If passed, H.R. 2943 would impose more work on land managers, but it makes no provision for increased staffing. The bill also creates an unwieldy National Fossil Council and gives it unrealistic deadlines for defining "scientifically unique" fossils, reviewing new finds, setting royalties, defining qualifications of collectors, and making other decisions, but allots no money for its operation. The only penalties imposed on violators are civil, so how much of a deterrent would this bill be?
Shortchanging science and the public
The introduction of H.R. 2943 has had one positive result. Like protective legislation concerning Native American materials, which forced museums and archaeologists to deal with issues of collecting and ownership, this bill has accelerated the dialogue among fossil hunters. But what would the effects of H.R. 2943 be if it became law?
The Fossil Preservation Act of 1996 is not protective; much of it is incompatible with Native American concerns about collecting on federal lands as well as the concerns of the scientific community. The impact on museum collections would be disastrous. Museum field parties and amateur collectors working with museums cannot compete with commercial teams, and museum acquisition budgets cannot match market prices. Fossils and the knowledge they offer about the past would be lost to science and the public.

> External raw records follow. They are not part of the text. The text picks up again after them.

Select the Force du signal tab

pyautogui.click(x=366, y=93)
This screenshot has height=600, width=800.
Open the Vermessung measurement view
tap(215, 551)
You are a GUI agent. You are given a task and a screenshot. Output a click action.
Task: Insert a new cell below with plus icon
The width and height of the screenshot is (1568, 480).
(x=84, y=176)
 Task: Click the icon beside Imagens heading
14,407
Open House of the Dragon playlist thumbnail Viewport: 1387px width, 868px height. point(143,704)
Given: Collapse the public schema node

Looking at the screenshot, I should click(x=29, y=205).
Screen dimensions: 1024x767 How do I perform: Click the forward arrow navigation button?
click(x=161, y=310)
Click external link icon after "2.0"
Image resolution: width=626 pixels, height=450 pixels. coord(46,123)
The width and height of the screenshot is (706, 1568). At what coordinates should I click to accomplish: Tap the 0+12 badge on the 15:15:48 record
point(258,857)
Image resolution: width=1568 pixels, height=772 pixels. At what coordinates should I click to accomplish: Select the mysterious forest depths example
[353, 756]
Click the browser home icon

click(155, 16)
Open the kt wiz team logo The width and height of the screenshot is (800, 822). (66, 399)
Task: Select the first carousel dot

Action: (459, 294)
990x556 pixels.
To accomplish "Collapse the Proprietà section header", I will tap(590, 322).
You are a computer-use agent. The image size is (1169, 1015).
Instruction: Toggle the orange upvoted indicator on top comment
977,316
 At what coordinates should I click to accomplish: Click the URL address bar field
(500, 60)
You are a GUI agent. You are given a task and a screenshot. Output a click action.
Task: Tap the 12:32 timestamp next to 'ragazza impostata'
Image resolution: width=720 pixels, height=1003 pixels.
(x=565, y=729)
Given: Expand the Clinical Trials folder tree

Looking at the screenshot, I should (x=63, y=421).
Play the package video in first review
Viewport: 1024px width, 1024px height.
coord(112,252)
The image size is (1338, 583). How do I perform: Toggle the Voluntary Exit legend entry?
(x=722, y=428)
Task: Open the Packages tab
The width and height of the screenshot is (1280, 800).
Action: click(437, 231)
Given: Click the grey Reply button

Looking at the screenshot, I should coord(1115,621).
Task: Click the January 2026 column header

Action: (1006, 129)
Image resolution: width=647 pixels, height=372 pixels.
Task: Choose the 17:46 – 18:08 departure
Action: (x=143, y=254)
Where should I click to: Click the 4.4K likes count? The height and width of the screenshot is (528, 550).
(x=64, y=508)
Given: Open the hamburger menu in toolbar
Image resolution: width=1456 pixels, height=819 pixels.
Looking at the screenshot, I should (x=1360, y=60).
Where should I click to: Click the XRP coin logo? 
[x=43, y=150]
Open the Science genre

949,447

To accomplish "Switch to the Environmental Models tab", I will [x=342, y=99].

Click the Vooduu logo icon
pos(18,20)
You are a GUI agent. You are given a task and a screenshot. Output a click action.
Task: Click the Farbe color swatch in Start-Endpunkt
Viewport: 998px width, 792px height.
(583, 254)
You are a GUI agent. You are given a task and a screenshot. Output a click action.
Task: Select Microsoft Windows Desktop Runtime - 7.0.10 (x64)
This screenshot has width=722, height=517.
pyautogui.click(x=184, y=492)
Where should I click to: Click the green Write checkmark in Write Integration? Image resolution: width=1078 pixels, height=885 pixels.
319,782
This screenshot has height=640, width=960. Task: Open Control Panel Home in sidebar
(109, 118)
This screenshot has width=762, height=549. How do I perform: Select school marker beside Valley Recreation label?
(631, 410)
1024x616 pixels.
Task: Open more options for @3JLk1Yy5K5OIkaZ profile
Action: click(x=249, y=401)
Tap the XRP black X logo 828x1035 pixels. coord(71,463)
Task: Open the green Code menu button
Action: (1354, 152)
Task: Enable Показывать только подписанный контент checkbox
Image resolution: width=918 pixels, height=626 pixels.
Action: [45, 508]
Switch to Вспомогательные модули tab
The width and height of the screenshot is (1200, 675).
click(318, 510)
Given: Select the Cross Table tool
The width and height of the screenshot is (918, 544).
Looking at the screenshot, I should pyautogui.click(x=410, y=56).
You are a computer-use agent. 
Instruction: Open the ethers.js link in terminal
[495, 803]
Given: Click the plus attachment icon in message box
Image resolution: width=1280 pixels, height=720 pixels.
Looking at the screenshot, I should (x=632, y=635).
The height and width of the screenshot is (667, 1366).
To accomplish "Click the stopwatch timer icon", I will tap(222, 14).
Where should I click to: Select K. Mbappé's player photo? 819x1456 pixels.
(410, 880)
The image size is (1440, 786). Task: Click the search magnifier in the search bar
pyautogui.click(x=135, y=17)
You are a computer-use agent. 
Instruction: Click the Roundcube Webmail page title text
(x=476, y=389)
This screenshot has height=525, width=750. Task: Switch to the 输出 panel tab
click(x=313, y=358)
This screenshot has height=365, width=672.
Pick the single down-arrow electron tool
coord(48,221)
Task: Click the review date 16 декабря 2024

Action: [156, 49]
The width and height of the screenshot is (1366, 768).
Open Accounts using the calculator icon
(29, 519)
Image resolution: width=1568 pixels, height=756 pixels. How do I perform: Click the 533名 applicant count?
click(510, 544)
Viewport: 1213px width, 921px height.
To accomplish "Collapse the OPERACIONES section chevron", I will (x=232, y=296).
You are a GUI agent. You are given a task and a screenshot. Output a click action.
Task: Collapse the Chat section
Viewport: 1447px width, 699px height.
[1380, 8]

Recognizing the controversy surrounding H.R. 2943, Rep. Johnson convened an informational meeting on May 14 in Washington, D.C. Although there was general support for stiffened penalties and required permits for reconnaissance collecting, little progress was or could be made in that forum. Fossils obviously trigger great passion among many people. But passion can get in the way of progress.
Fossils are indeed important -- ask any 5- year-old dinosaur fan. Resolving issues that affect their protection is an important goal. But H.R. 2943 will not help us meet this goal; outright grants of fossil ownership to private concerns is not a solution. Beneficial working relationships can be achieved and are best pursued outside the context of H.R. 2943. The bill's sponsors can claim victory in that they have managed to get people to talk to each other. Beyond that, the bill is useless.
Lawrence J. Flynn
Cambridge, Mass. 02138
Flynn is assistant director at Harvard University's Peabody Museum and is the Society of Vertebrate Paleontology representative to AGI's Government Affairs Advisory Committee.